* What to do *
An exact copy of every entry is the answer here, with no pictures.

----- The input

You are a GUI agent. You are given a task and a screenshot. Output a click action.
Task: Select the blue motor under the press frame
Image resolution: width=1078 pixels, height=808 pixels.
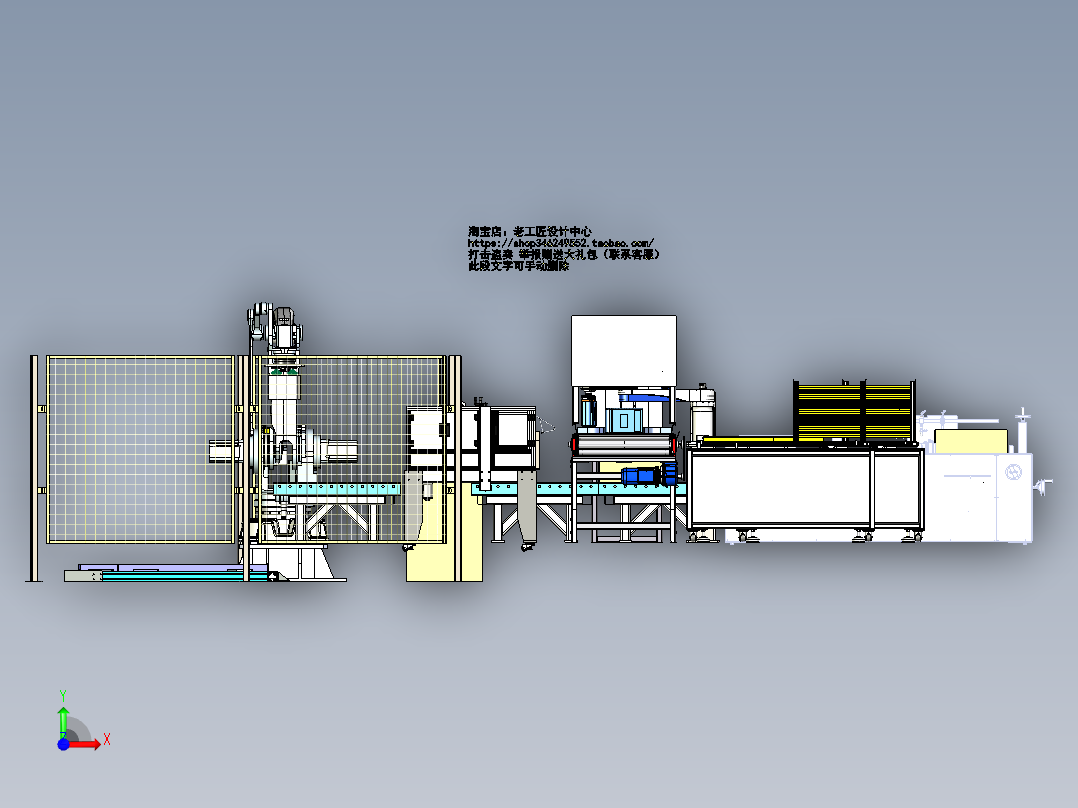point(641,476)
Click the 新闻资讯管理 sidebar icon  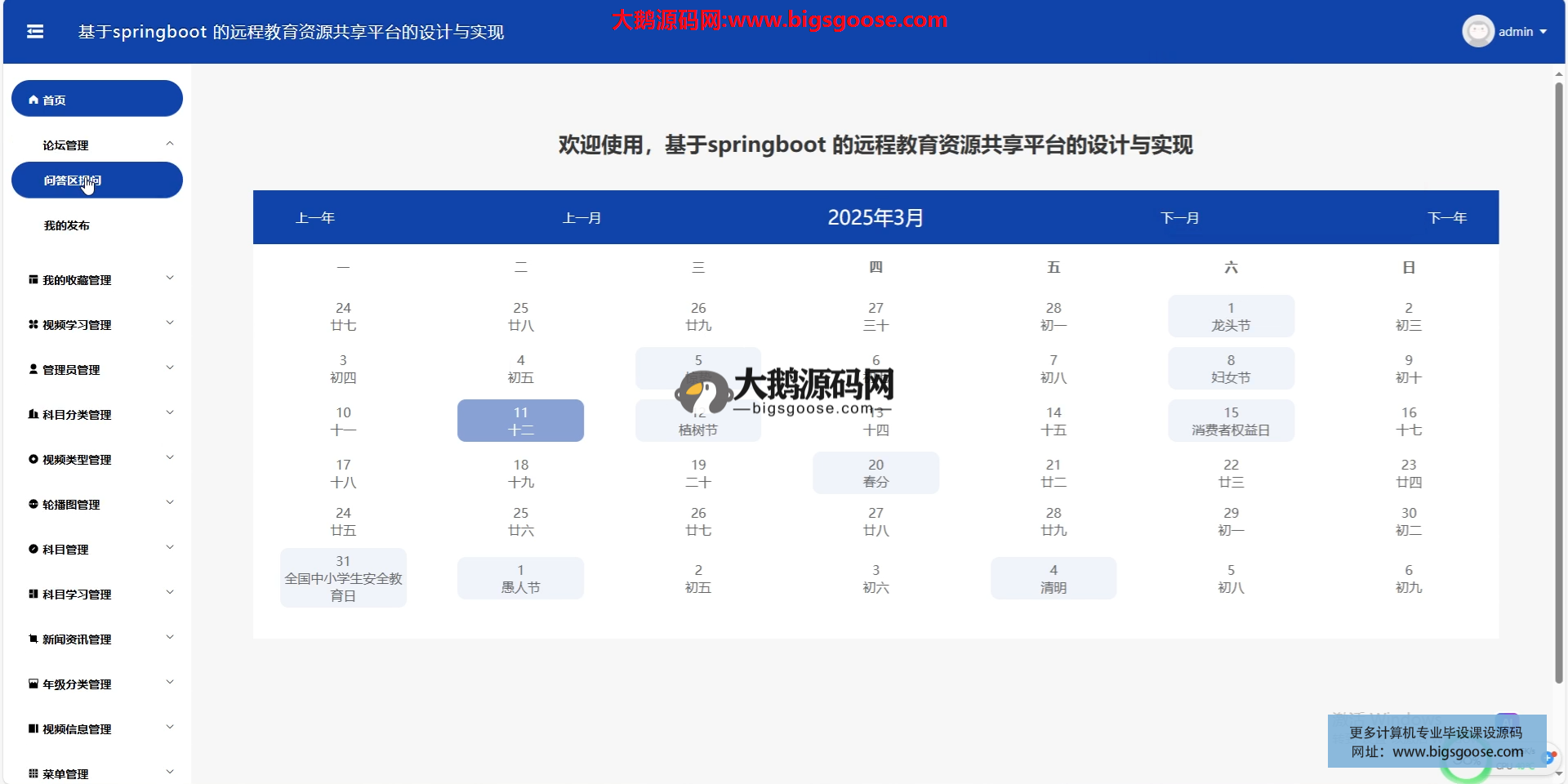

----------

* Expected answer *
You are a GUI agent. You are given a task and a screenshot. Output a click action.
Task: Select the blue motor under the press frame
Image resolution: width=1078 pixels, height=808 pixels.
point(641,476)
Click the 新闻资讯管理 sidebar icon  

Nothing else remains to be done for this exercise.